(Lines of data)
+ + + + + + +
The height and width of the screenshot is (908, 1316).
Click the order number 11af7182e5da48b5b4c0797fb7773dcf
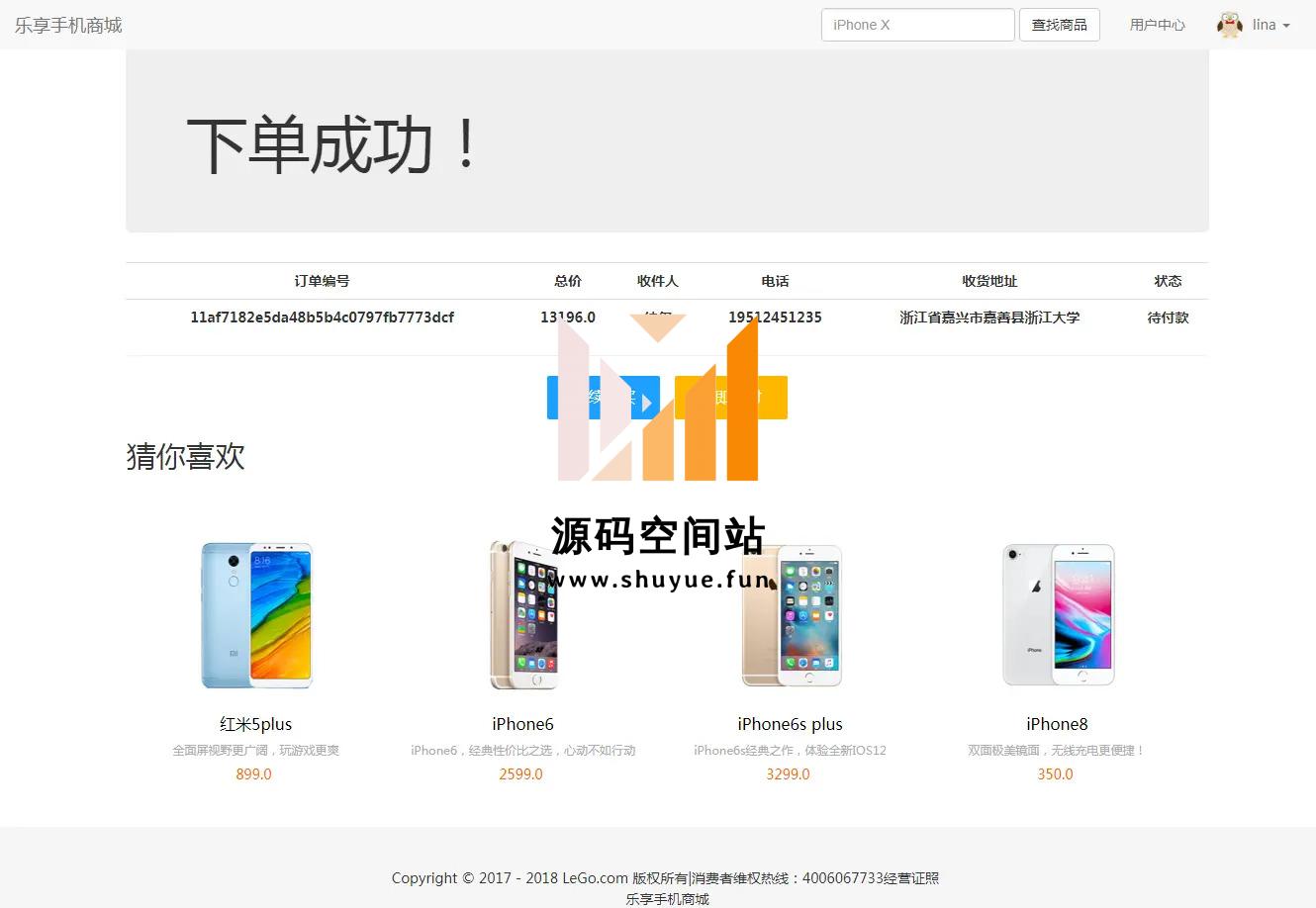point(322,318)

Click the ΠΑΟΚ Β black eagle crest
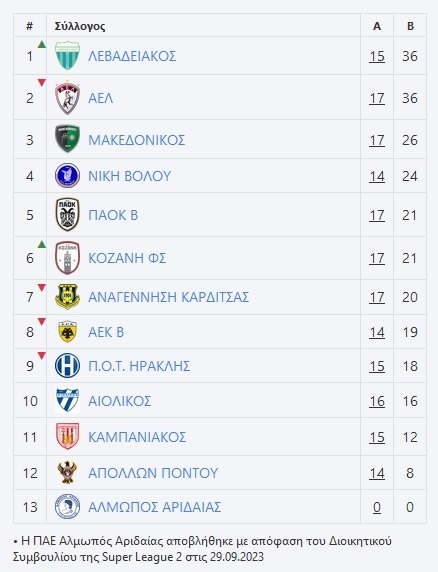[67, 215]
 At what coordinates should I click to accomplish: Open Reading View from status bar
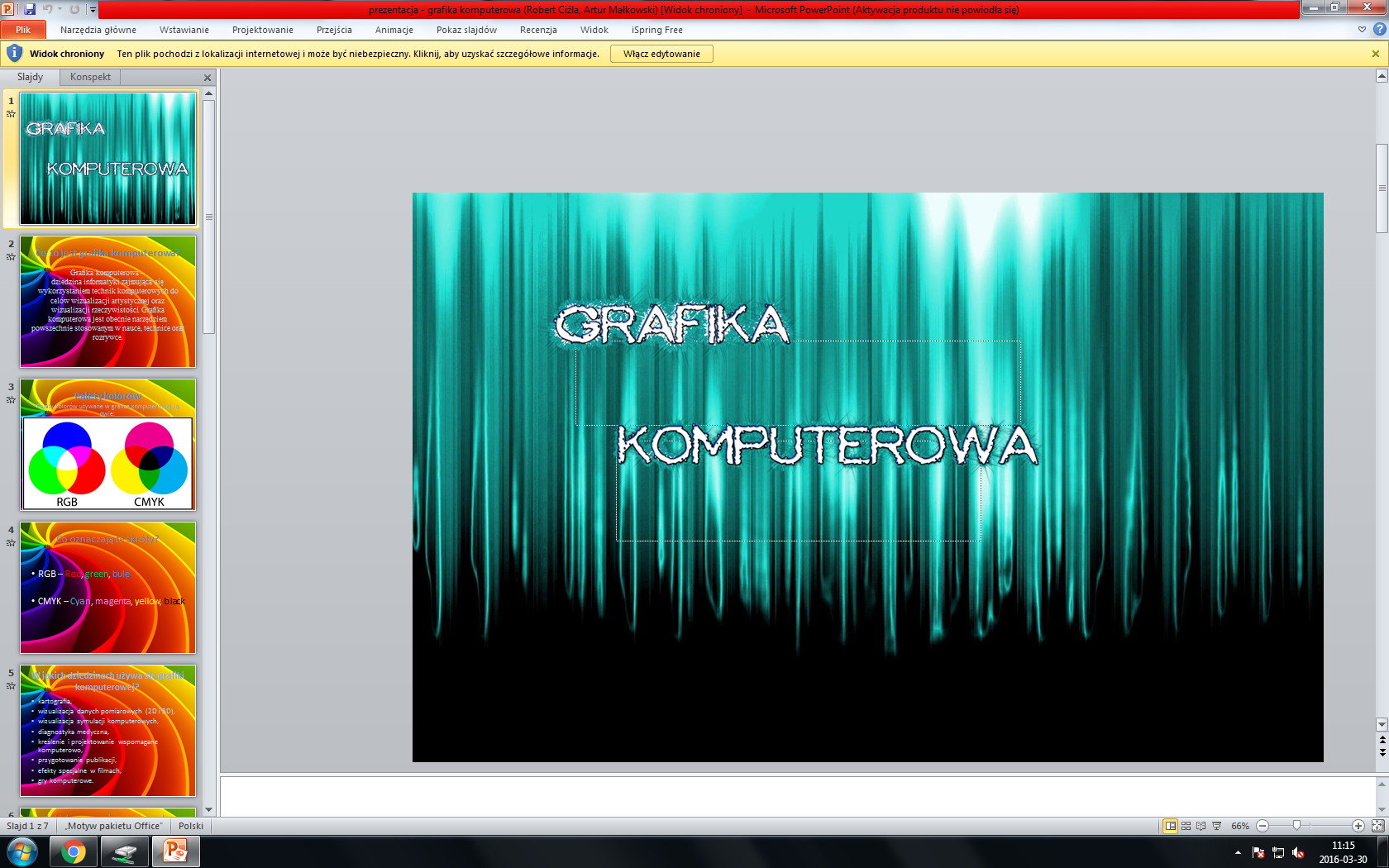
+ + + + + + +
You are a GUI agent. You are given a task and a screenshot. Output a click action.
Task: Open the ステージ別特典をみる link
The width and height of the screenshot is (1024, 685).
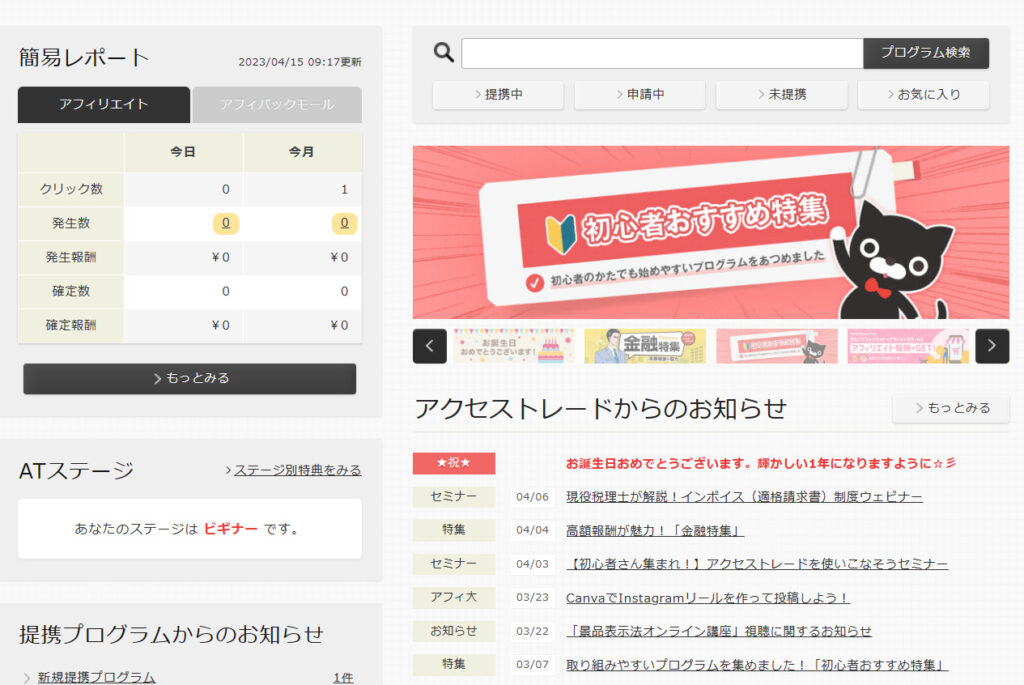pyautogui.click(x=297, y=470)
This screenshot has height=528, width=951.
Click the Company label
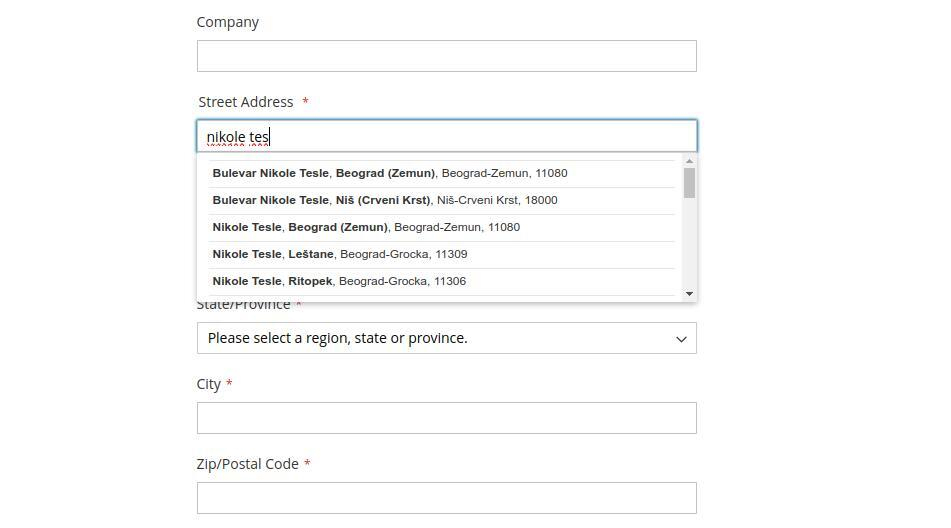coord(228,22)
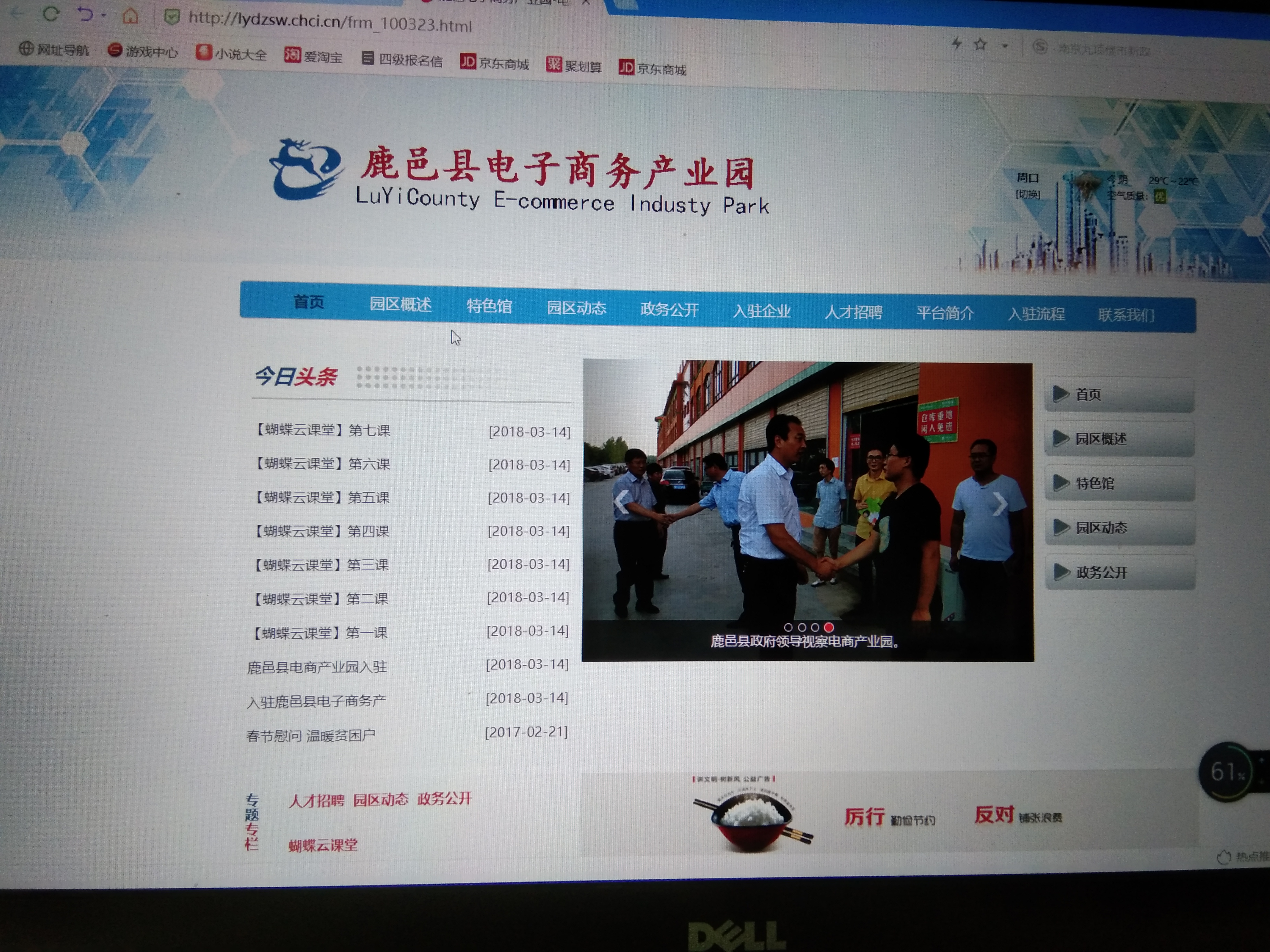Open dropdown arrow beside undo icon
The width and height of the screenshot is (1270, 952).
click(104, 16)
+ + + + + + +
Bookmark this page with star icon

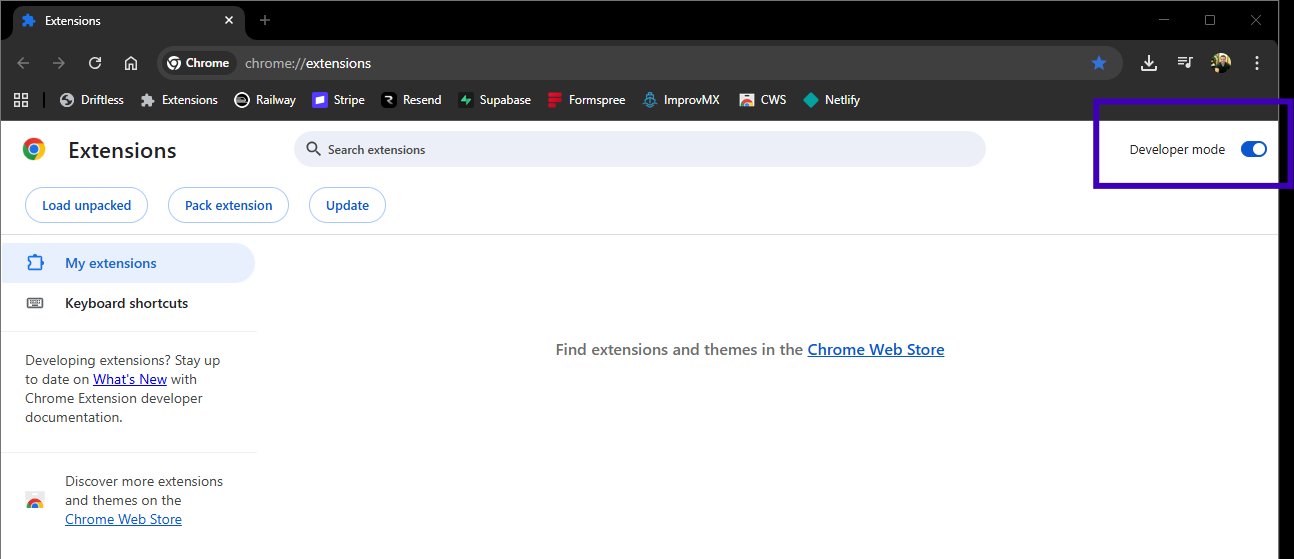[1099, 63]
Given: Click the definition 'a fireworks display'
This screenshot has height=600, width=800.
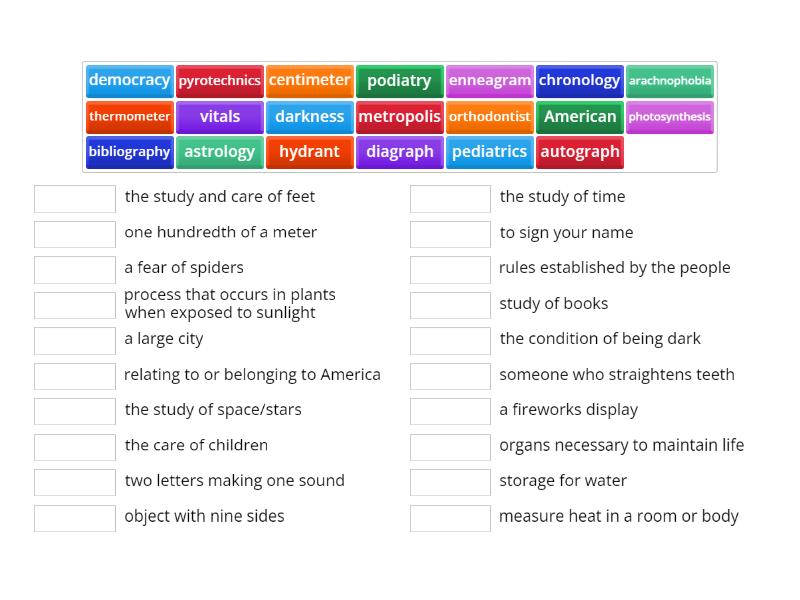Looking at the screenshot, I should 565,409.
+ + + + + + +
**Goal**:
Render the lines of data from the line containing "Bookmark this page with star icon" up to and including the line containing "Looking at the screenshot, I should 565,409." as a JSON list of strings, one string per line, omitting blank lines. Exclude the pictures from the output.

**Task answer**:
[
  "Bookmark this page with star icon",
  "[1099, 63]",
  "Given: Click the definition 'a fireworks display'",
  "This screenshot has height=600, width=800.",
  "Looking at the screenshot, I should 565,409."
]